GOAL: Can you write out again the lines from the one containing "This screenshot has width=456, height=212." through the end of the records, both included, with every coordinate in the answers raised by 51 and the pictures left out?

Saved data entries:

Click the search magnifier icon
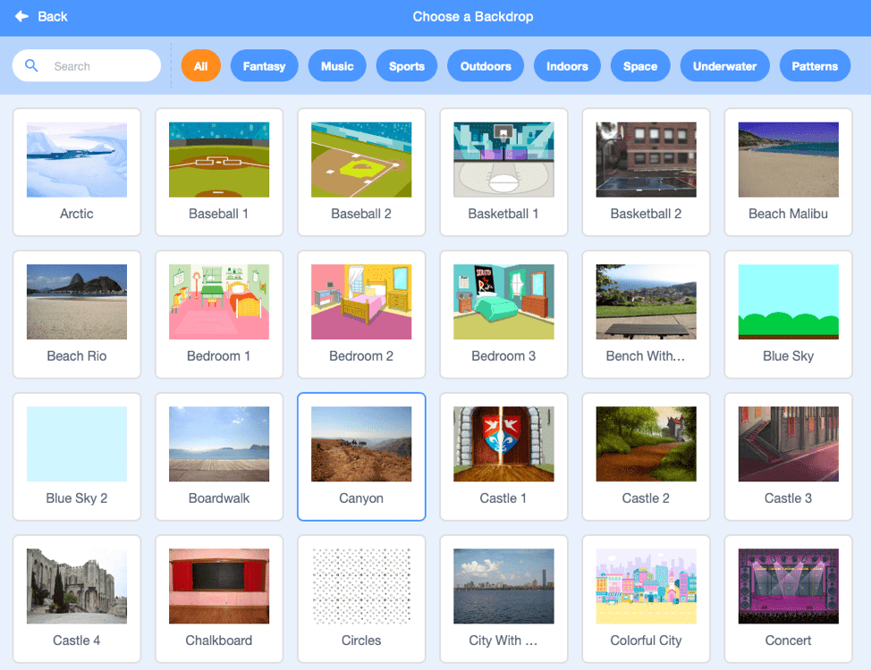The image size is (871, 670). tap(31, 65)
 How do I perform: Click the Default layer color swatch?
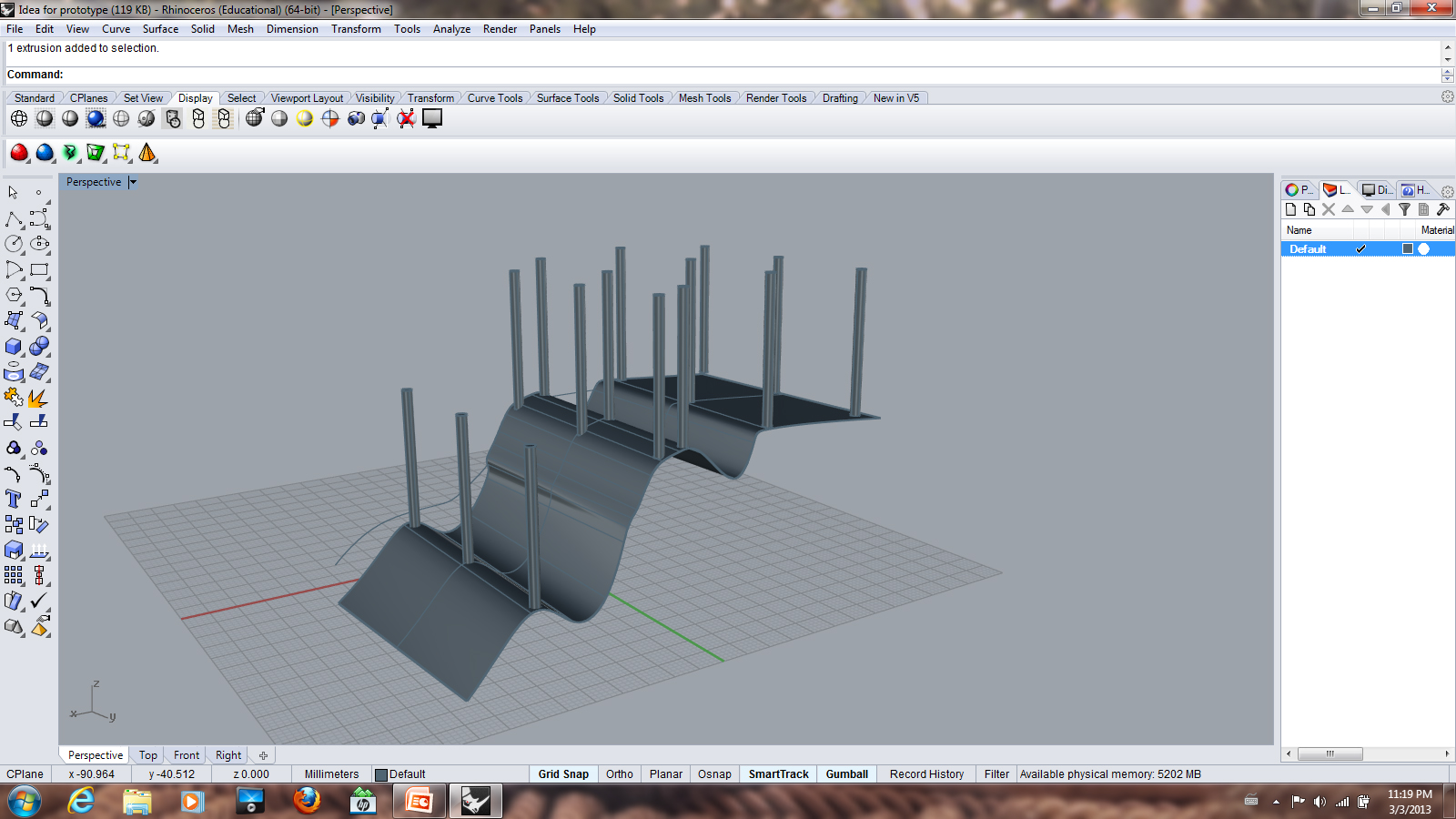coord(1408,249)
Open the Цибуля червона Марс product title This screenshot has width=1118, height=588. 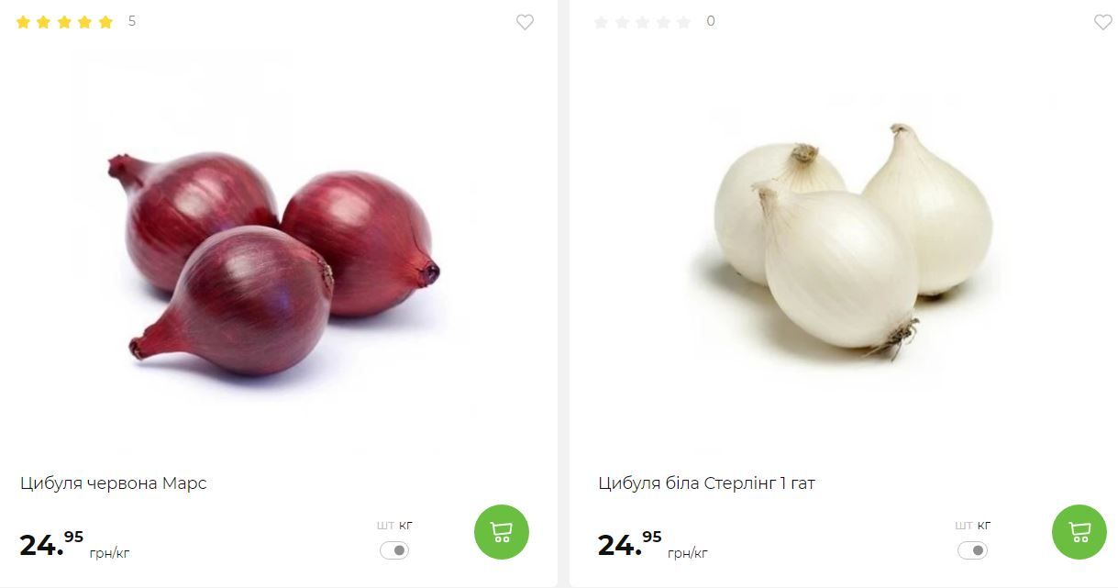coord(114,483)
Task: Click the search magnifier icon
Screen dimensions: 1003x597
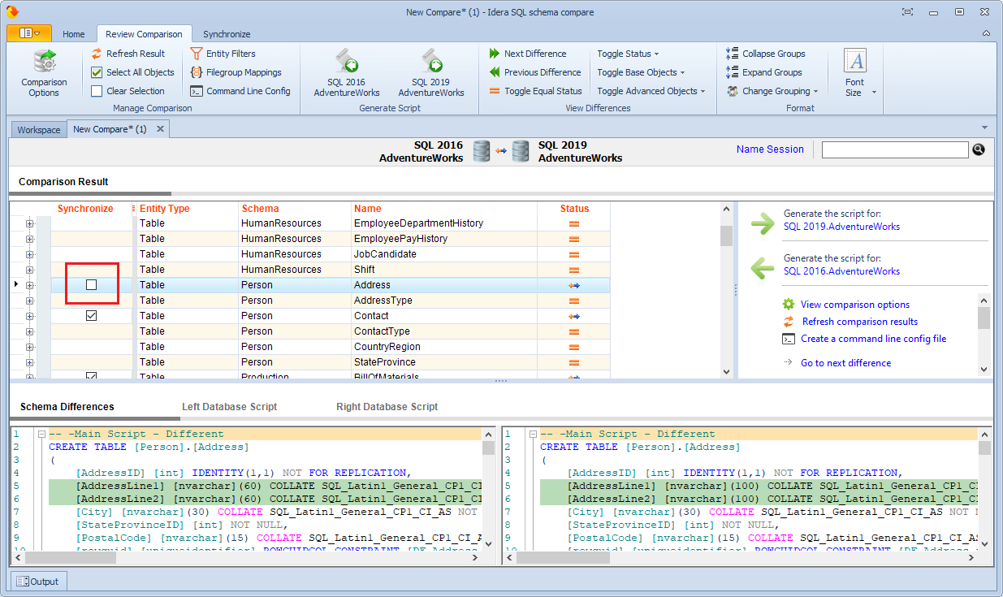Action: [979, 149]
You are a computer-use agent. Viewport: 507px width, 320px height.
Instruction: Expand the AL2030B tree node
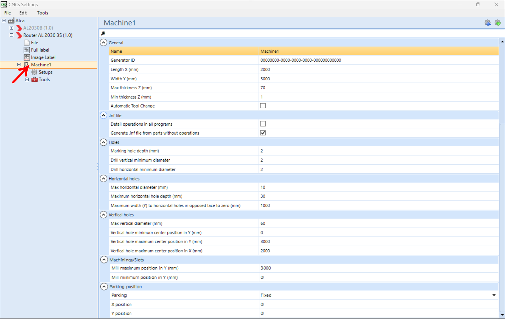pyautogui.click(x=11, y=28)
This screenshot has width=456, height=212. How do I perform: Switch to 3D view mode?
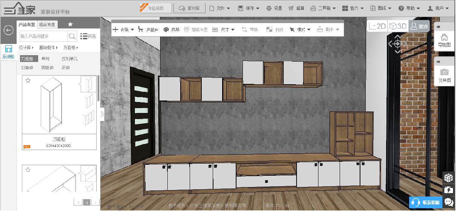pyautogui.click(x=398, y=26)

SOLUTION:
This screenshot has width=456, height=212. How do I perform: Switch to 3D view mode?
pyautogui.click(x=449, y=77)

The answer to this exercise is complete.